Aircraft noise raises blood pressure

  • Deborah Condon

The noise from aircraft or traffic can raise a person’s blood pressure at night, even if it does not wake them, the results of a new study indicate.

A team of European researchers monitored 140 volunteers at their homes near London Heathrow Airport and three other major European airports. The volunteers’ blood pressure was measured at 15 minute intervals. This was then analysed in relation to the noise recorded in the volunteers’ bedrooms.

The study found that the participants’ blood pressure increased noticeably after they experienced a ‘noise event’. This was defined as a noise louder than 35 decibels, such as aircraft travelling overhead, traffic passing outside or a partner snoring.

The effect could be seen even if the volunteer remained asleep and so was not consciously disturbed.

Blood pressure is measured using two numbers, e.g. 120/80. The first figure is the systolic blood pressure (the pressure in the arteries when the heart contracts and pushes the blood out into the body). The second figure is the diastolic blood pressure (the pressure in the arteries when the heart is filled with blood as it relaxes between two beats).

According to the World Health Organisation, high blood pressure is defined as 140/90mmHg or more.

The researchers found that aircraft noise events caused an average increase in systolic blood pressure of 6.2mmHg and an average increase in diastolic blood pressure of 7.4mmHg. Similar increases were seen for other noise sources, such as road traffic.

The researchers also found that the increase in blood pressure was related to the loudness of the noise. A greater increase in blood pressure could be seen when the noise level was higher. For example, for every five decibel increase in aircraft noise at its loudest point, there was an increase of 0.66mmHg in systolic blood pressure.
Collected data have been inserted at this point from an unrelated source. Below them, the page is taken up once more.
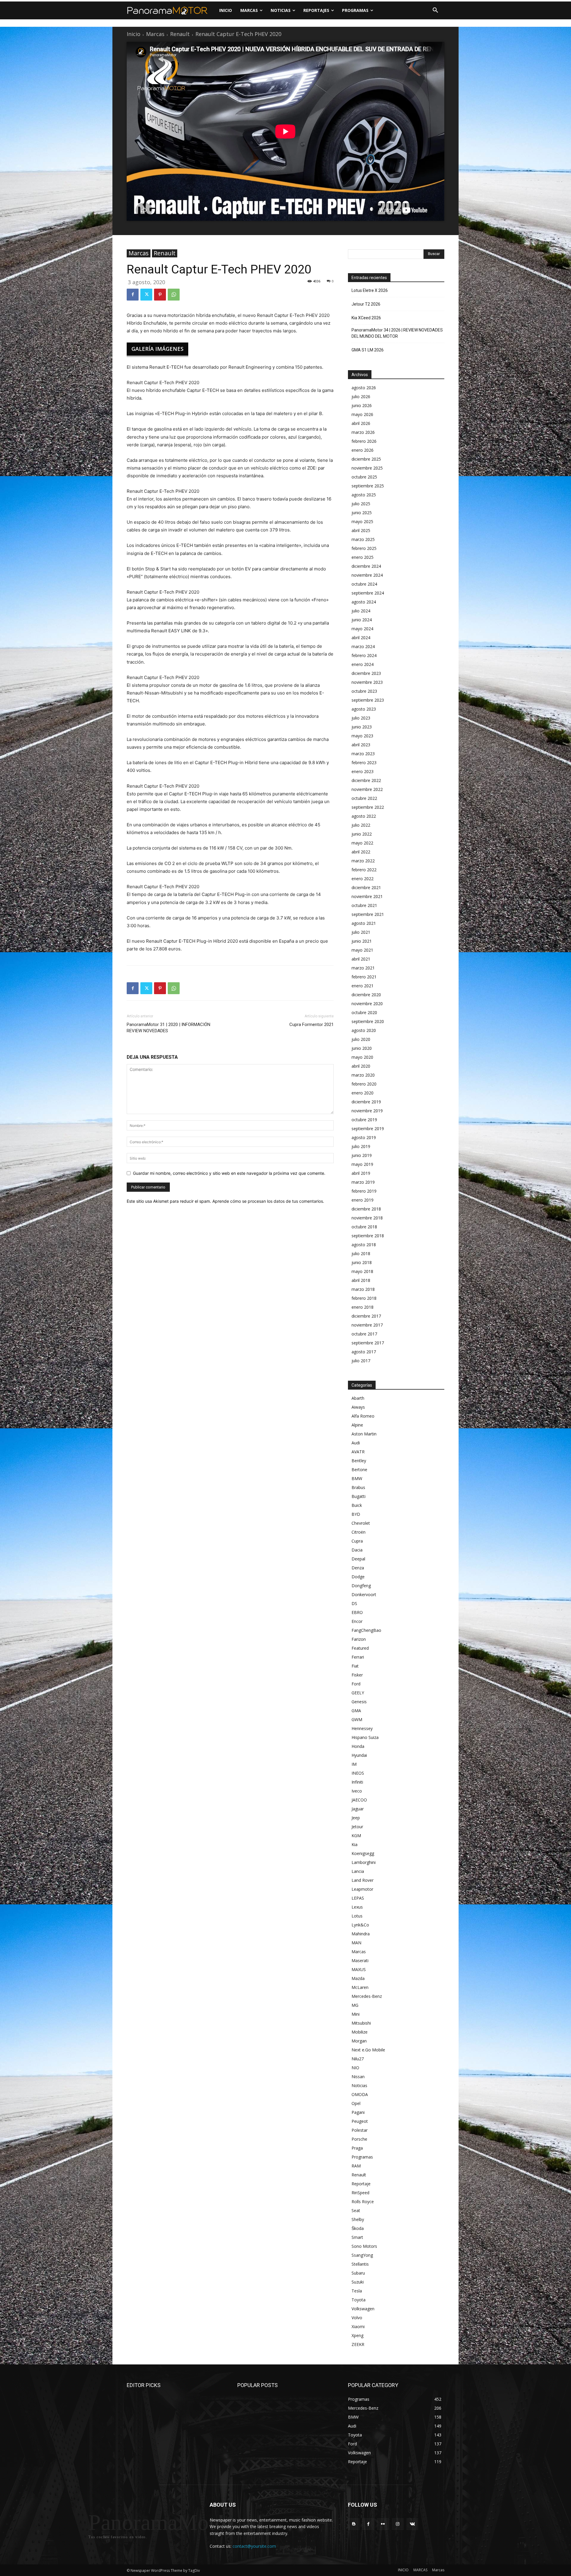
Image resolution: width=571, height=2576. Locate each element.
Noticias (359, 2085)
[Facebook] (133, 295)
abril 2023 (361, 744)
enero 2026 (363, 450)
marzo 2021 (363, 968)
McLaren (360, 1987)
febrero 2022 (364, 869)
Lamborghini (364, 1862)
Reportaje (361, 2183)
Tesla (357, 2291)
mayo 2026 (362, 414)
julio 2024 (361, 611)
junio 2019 (362, 1155)
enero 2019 (363, 1200)
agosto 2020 (364, 1030)
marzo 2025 (363, 539)
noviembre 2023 (367, 682)
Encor (357, 1621)
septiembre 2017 (368, 1343)
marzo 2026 (363, 432)
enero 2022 (363, 878)
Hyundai (359, 1755)
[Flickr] (383, 2524)
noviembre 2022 (367, 789)
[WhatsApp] (174, 295)
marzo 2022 (363, 861)
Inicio (133, 33)
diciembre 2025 (366, 459)
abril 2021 (361, 959)
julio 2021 (361, 932)
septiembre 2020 (368, 1021)
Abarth (358, 1398)
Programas (362, 2157)
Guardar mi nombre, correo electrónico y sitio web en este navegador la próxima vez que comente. (229, 1173)
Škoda (358, 2228)
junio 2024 (362, 620)
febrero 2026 (364, 441)
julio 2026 (361, 396)
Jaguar (358, 1809)
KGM (356, 1835)
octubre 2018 (364, 1227)
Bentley (359, 1460)
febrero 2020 (364, 1084)
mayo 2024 (362, 628)
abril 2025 (361, 530)
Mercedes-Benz (367, 1996)
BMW (357, 1478)
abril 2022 (361, 852)
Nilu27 (358, 2059)
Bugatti (358, 1496)
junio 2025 (362, 512)
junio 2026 (362, 405)
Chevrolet (361, 1523)
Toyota (358, 2300)
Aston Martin (364, 1434)
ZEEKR (358, 2344)
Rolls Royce (363, 2201)
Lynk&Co (360, 1925)
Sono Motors (364, 2246)
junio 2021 (362, 941)
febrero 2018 (364, 1298)
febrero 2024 (364, 655)
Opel (356, 2103)
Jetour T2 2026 (366, 304)
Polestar (360, 2130)
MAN (356, 1942)
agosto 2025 (364, 495)
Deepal (358, 1559)
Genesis (359, 1701)
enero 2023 (363, 771)
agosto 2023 (364, 709)
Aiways (358, 1407)
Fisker (357, 1675)
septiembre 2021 (368, 914)
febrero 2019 (364, 1191)
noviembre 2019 (367, 1110)
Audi (356, 1443)
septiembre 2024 (368, 593)
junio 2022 (362, 834)
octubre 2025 (364, 477)
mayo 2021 (362, 950)
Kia (354, 1844)
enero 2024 (363, 664)
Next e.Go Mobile (368, 2050)
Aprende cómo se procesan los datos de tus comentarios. (268, 1201)
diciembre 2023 (366, 673)
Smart (357, 2237)
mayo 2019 (362, 1164)
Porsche (359, 2139)
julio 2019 (361, 1146)
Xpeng (357, 2335)
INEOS (358, 1773)
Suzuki (358, 2282)
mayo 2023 (362, 736)
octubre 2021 (364, 905)
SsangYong (362, 2255)
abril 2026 (361, 423)
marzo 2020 (363, 1075)
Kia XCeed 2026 (366, 317)
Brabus (358, 1487)
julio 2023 (361, 718)
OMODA (360, 2094)
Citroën (358, 1532)
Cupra (357, 1541)
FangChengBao (366, 1630)
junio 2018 (362, 1262)
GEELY (358, 1693)
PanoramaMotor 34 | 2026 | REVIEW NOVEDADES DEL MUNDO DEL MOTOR (397, 333)
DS (354, 1603)
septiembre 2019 (368, 1128)
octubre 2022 (364, 798)
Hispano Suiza (365, 1737)
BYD (356, 1514)
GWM (357, 1719)
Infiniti (357, 1782)
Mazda (358, 1978)
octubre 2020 (364, 1012)
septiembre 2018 (368, 1235)
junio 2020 (362, 1048)
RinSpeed (360, 2192)
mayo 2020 (362, 1057)
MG (355, 2005)
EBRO (357, 1612)
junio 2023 (362, 727)
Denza (358, 1568)
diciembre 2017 (366, 1316)
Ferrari (358, 1657)
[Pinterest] (160, 295)
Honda (358, 1746)
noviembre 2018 (367, 1218)
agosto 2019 (364, 1137)
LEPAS (358, 1898)
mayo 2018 (362, 1271)
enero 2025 (363, 557)
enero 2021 (363, 986)
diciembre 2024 (366, 566)
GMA (356, 1710)
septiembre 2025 (368, 486)
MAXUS (359, 1969)
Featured (360, 1648)
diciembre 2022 (366, 780)
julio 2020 (361, 1039)
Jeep (356, 1817)
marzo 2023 (363, 753)
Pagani (358, 2112)
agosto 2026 (364, 387)
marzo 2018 (363, 1289)
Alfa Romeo (363, 1416)
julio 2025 (361, 503)
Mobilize (360, 2032)
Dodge (358, 1576)
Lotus (357, 1916)
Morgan (359, 2041)
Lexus (357, 1907)
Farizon (359, 1639)
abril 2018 (361, 1280)
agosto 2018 (364, 1244)
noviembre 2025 (367, 468)
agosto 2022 (364, 816)
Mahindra (361, 1934)
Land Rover (363, 1880)
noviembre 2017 (367, 1325)
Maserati (360, 1960)
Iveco (357, 1791)
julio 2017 (361, 1360)
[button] (435, 10)
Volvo (357, 2317)
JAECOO (359, 1800)
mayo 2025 (362, 521)
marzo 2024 (363, 646)
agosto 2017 (364, 1352)
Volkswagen (363, 2308)
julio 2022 (361, 825)
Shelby (358, 2219)
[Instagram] (398, 2524)
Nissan (358, 2076)
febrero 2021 (364, 977)
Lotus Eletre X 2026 (370, 290)
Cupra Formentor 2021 (311, 1024)
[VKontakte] (412, 2524)
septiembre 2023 (368, 700)
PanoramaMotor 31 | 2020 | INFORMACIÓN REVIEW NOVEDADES (168, 1027)
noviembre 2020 (367, 1003)
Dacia (357, 1550)
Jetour (357, 1826)
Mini (356, 2014)
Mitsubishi (361, 2023)
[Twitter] (146, 295)
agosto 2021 (364, 923)
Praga (357, 2148)
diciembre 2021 (366, 887)
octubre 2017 (364, 1334)
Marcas (155, 33)
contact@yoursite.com (254, 2546)
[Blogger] (354, 2524)
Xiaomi (358, 2326)
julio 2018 (361, 1253)
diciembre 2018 (366, 1209)
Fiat (355, 1666)
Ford (356, 1684)
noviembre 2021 (367, 896)
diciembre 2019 (366, 1102)
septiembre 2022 (368, 807)
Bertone (359, 1469)
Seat (356, 2210)
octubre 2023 (364, 691)
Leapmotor (362, 1889)
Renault (180, 33)
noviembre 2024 (367, 575)
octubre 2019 (364, 1119)
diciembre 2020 (366, 994)
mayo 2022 (362, 843)
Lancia (358, 1871)
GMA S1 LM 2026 (368, 350)
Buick (357, 1505)
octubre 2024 (364, 584)
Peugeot (360, 2121)
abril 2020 (361, 1066)
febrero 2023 (364, 762)
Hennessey (362, 1728)
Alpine (357, 1425)
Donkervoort (364, 1594)
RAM (356, 2166)
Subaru (358, 2273)
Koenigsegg (363, 1853)
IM (354, 1764)
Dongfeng (361, 1585)
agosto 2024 (364, 602)
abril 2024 (361, 637)
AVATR (358, 1451)
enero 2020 (363, 1093)
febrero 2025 (364, 548)
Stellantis (360, 2264)
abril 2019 (361, 1173)
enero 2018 (363, 1307)
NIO (355, 2067)
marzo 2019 (363, 1182)
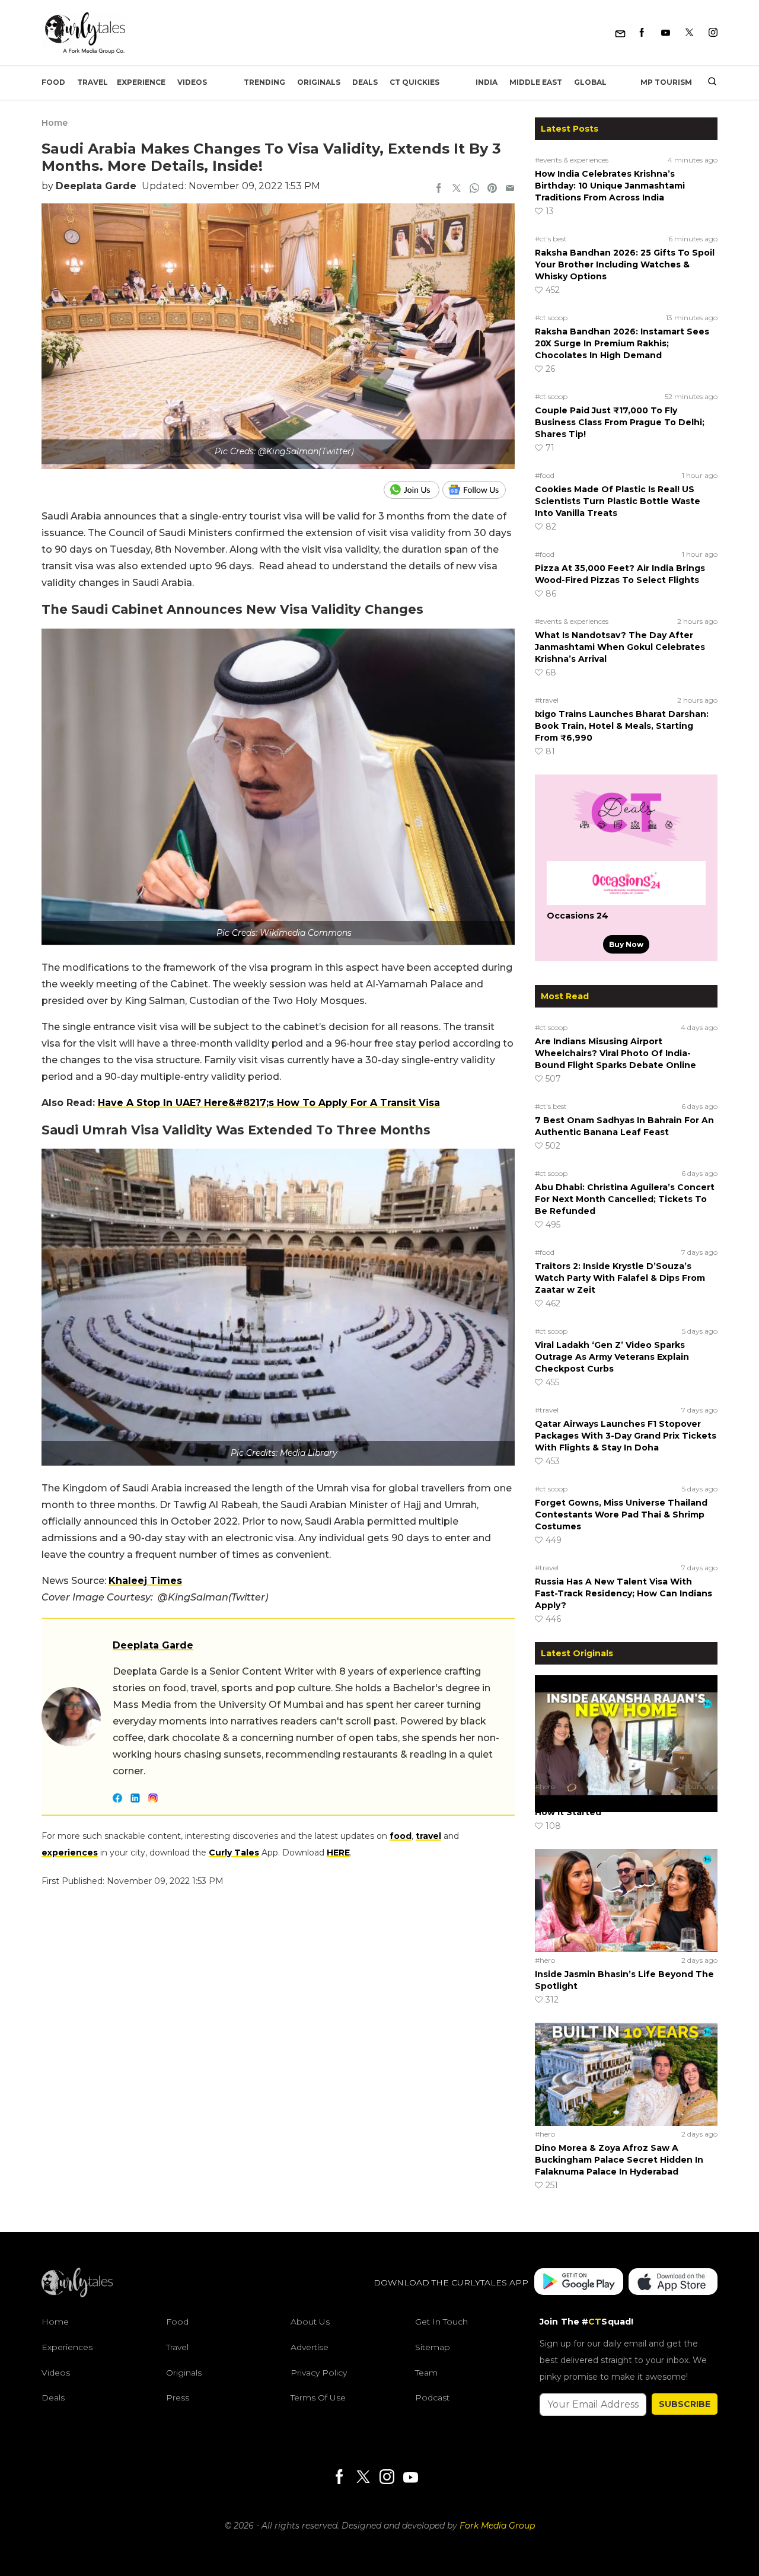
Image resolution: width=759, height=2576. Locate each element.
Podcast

The decibel level, not the origin of the sound, was the key factor in determining the effect that each noise event had on the volunteers’ blood pressure. In other words, there were similar effects regardless of the type of noise, where the ‘loudness’ of the noise was the same.

The research follows recent findings by the same researchers, showing that people who have been living for at least five years near an international airport, under a flight path, have a greater risk of developing high blood pressure, compared to people living in quieter areas.

That study, which was published in the journal Environmental Health Perspectives, showed that an increase in night-time airplane noise of 10 decibels increased the risk of high blood pressure by 14% in both men and women.

“We know that noise from air traffic can be a source of irritation, but our research shows that it can also be damaging for people's health, which is particularly significant in light of plans to expand international airports. Our studies show that night-time aircraft noise can affect your blood pressure instantly and increase the risk of hypertension”, said Dr Lars Jarup of Imperial College London.

He added that measures need to be taken to reduce noise levels from aircraft, particularly at night, ‘in order to protect the health of people living near airports’.

The researchers are continuing their studies to find out whether combined exposure to noise and air pollution increases the risk of heart disease.

Details of these findings are published in the European Heart Journal.